The filmmakers and performers show great maturity in refusing to settle scores or spill secrets, apart from a brief suggestion of Madonna’s early brush with hard drugs, which may have contributed to her distancing herself from the dancers, who ended up “choosing” intoxication over calculated long-term stardom. Although the dancers acknowledge Madonna’s function in their lives as both a blessing and a curse, they prove to be at peace with the fact that they were ultimately the only ones to blame for their fall from grace. (Token straight dancer Oliver Crumes is currently a server at a diner, while Jose Xtravaganza lives in a cramped apartment with his partner and his mother.)

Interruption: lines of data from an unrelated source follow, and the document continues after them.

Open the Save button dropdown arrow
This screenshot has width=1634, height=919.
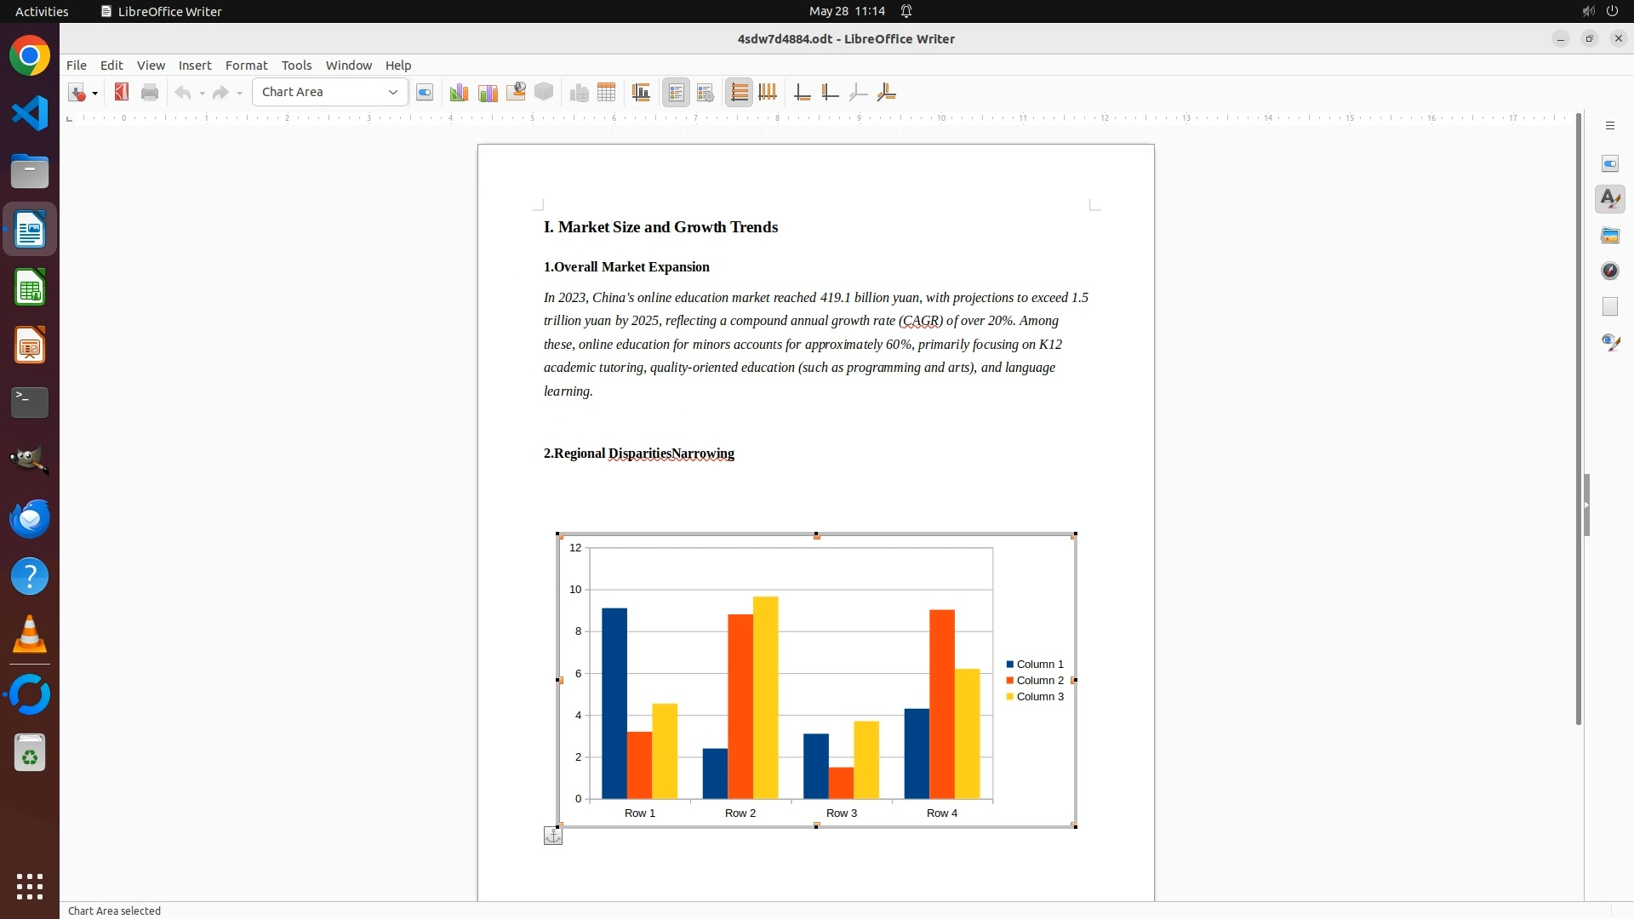click(x=94, y=93)
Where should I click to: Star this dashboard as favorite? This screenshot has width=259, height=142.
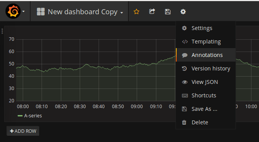[x=137, y=12]
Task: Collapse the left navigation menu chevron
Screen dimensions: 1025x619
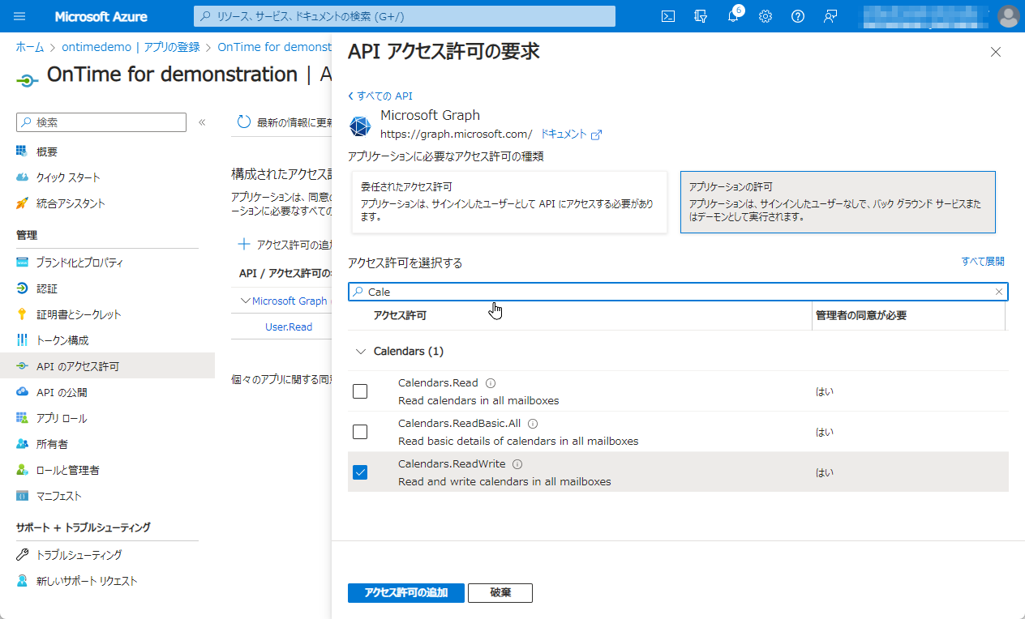Action: [x=202, y=122]
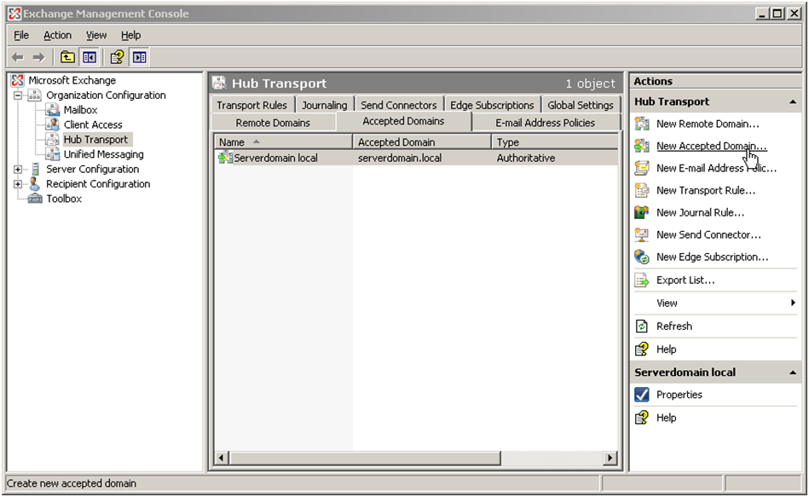Click Help under the Serverdomain local section
This screenshot has height=497, width=809.
(667, 418)
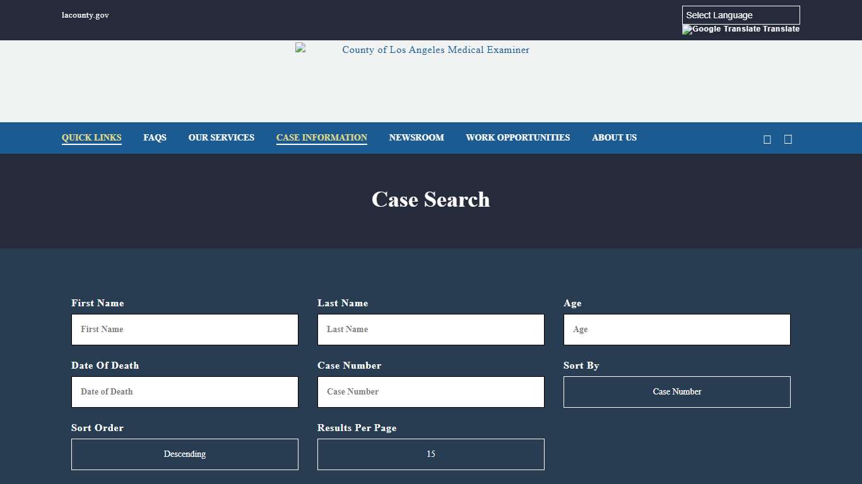Click the Google Translate icon
Image resolution: width=862 pixels, height=484 pixels.
coord(687,29)
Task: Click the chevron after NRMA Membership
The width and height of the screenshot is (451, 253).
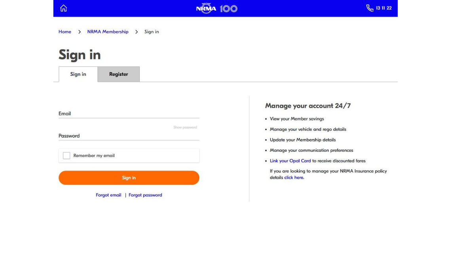Action: [x=136, y=32]
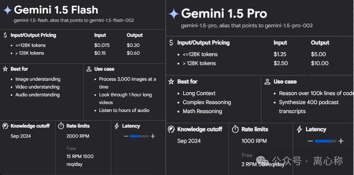Viewport: 354px width, 175px height.
Task: Click the Gemini 1.5 Pro sparkle icon
Action: pyautogui.click(x=174, y=14)
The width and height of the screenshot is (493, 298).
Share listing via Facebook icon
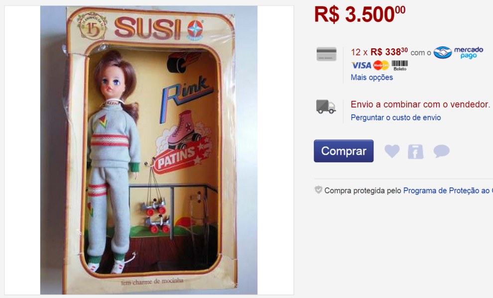(416, 152)
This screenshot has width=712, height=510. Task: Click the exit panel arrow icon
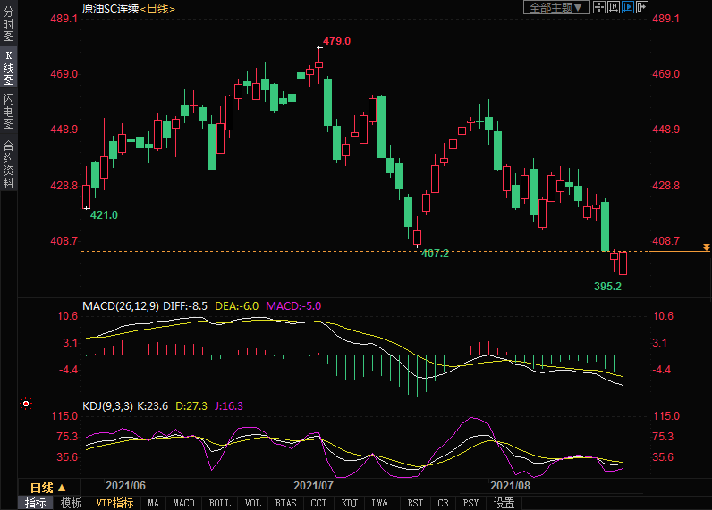coord(642,8)
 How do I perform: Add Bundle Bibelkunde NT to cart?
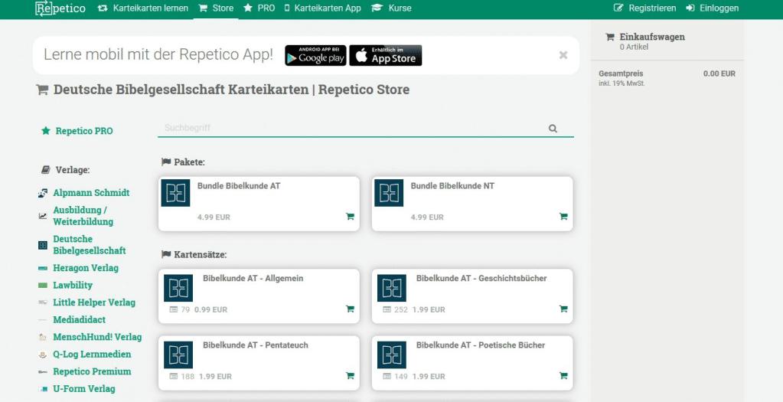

In one of Strike a Pose’s most touching scenes, Jose and his mother sit side by side in their living room as she recounts her own history of frustration with life after Madonna. The woman tells of a time in the 1990s when she was very proud of her son’s rise to fame and showed him a postcard with a beautiful house on it, telling him that he would one day buy that house for her. She then promptly bemoans the fact that the years passed and Jose never bought her the house, or much of anything. Instead of subtitles, it’s Jose himself who uncannily and heartbreakingly provides live on-camera translation from Spanish to English every time his mother speaks. He’s forced to paraphrase her discontent and his supposed failures to the camera while bawling.
At a time when Madonna has become something of a cultural joke for simply aging and not producing hit records, and happens to have 75 million followers less than Kylie Jenner on Instagram, the lamenting that structures Strike a Pose will feel very familiar and cathartic to the singer’s fans, who’ve inevitably nourished a sense of loss themselves, not for what Madonna once promised, but for what she so consistently delivered at one point.